• [The request] Reproduce verbatim everything in the records from the line containing "Tap December 6 date cell" down to the line containing "Instruction: Tap the search box for 三明华荣西饼", including both of those lines.

• [Entries]
========================

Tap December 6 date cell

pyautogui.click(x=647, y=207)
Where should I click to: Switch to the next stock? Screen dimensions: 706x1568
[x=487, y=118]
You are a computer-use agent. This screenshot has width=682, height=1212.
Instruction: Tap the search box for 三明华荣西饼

========================

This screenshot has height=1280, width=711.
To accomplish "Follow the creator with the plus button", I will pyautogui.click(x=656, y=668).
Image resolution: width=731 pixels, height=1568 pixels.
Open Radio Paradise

========================

• [Written solution]
Tap December 6 date cell

pyautogui.click(x=647, y=207)
Where should I click to: Switch to the next stock? Screen dimensions: 706x1568
[x=487, y=118]
You are a computer-use agent. This screenshot has width=682, height=1212.
Instruction: Tap the search box for 三明华荣西饼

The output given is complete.